道姑便將時間和地點一并說了,這才恭敬退去。
葉貞在府中休息了片刻,又準備了下,這才讓羅非駕車,小桃隨行,一同去了清心觀。
葉貞今日的裝束較以往更為素雅,一襲白衫上只點綴了幾朵青色的絹花,發髻用一只水色的簪子挽起,黑綢般的秀發垂在身后,既顯得沉靜,又帶著幾分慵懶的意味。

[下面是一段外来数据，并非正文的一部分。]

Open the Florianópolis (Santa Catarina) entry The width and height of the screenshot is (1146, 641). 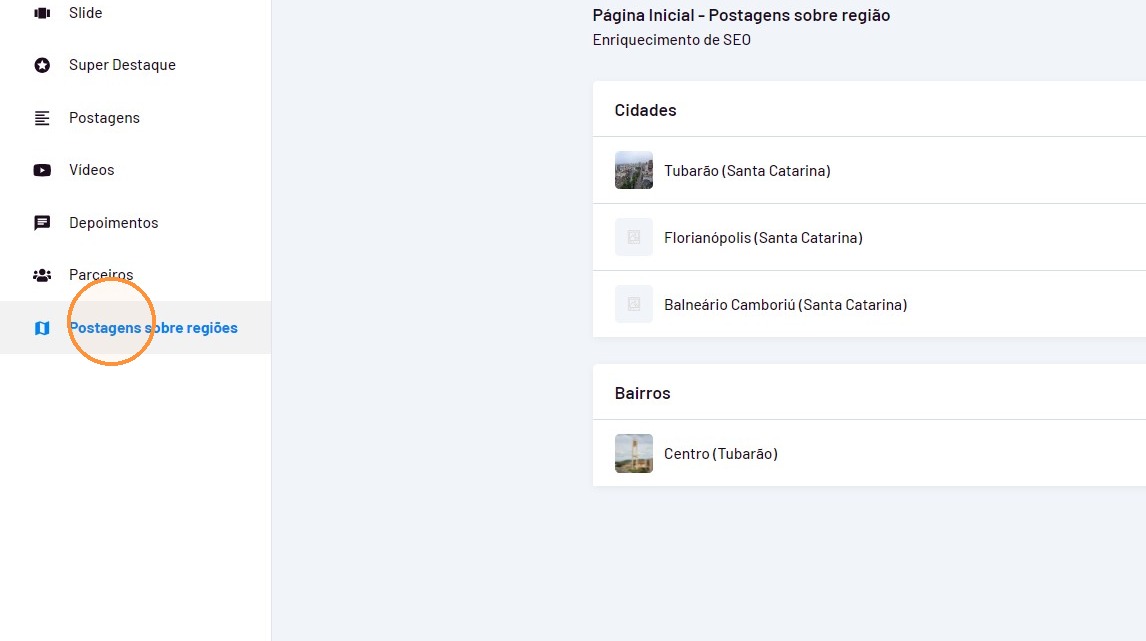tap(869, 238)
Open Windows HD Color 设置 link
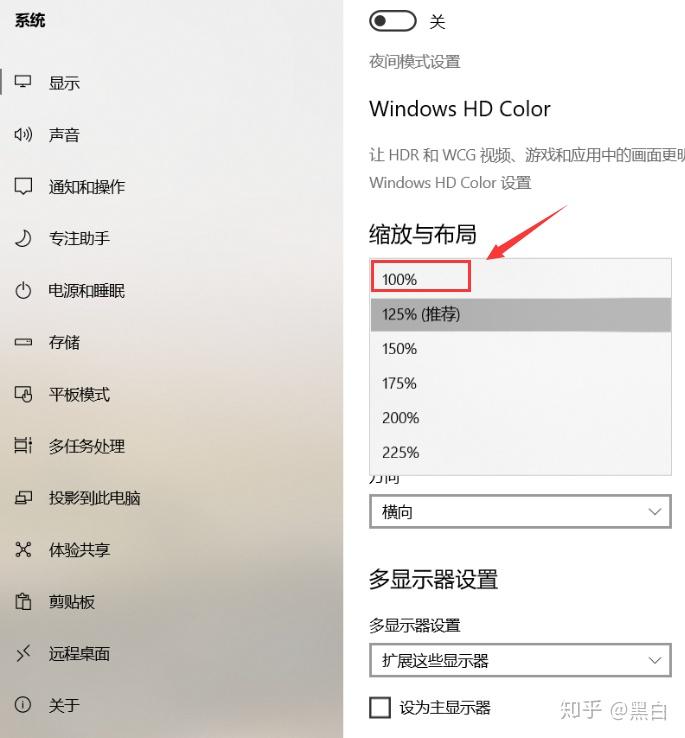Viewport: 685px width, 738px height. tap(451, 183)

她進入道觀的桃花林時,靜貴妃和秦漠寒已經在青石小案上等她了。
葉貞隨即加快了腳步,朝她恭敬行禮,疏離而又客氣:“拜見貴妃娘娘,貴妃娘娘萬安,讓娘娘久等,是安平的不是。”
“好孩子,這里是道觀,哪里有什么貴妃娘娘,坐吧。”
靜貴妃雍容的臉上滿是笑意,帶著修道之人的嫻靜溫雅,但若細看,便會看出這溫和下的疏離,并沒有多少真切的笑。
自打葉貞出現,秦漠寒的眼睛就沒從她身上移開過。
他盯著她的眼神是冷的,但除了冷,卻壓抑著深,漆黑的眼底像是許多情緒交織在一起,想要爆發,卻又極力壓抑著。
葉貞淡淡地坐下,目光落在靜貴妃的臉上,緋色的唇勾勒出清淺的笑意:“貴妃娘娘,您今日讓我過來,是有什么事嗎?”
靜貴妃依舊嫻靜:“皇上道安平聰慧,如今一看,倒的確如此。”
她頓了頓,又繼續道:“今日你來道觀,怎么不見那位對你珍重的漠北使臣,道觀偏僻,他也放心?”
葉貞聞言,握著茶杯的手頓了頓,身形微微挺直,看似放松,實際上已經生出了防備警惕。
她微微抬眸,帶著些許涼意的目光轉向了秦漠寒,眉梢輕挑:“皇兄,我想知道,一夜之間突然傳遍京城,質疑我身份的謠言,是你在替昭陽郡主,教訓我嗎?”
秦漠寒臉色微沉,原本就緊擰的眉頭此時皺的更緊了,眼底濃云翻滾。
空氣有片刻的凝滯,只有桃花被風吹落的聲音。
良久,他看著葉貞,淡淡開腔:“我說過,她受的委屈,我都會幫討回來。”
葉貞笑了聲,神情卻難掩譏誚:“皇兄就這么肯定是她受了委屈,難道沒有可能是自作自受?”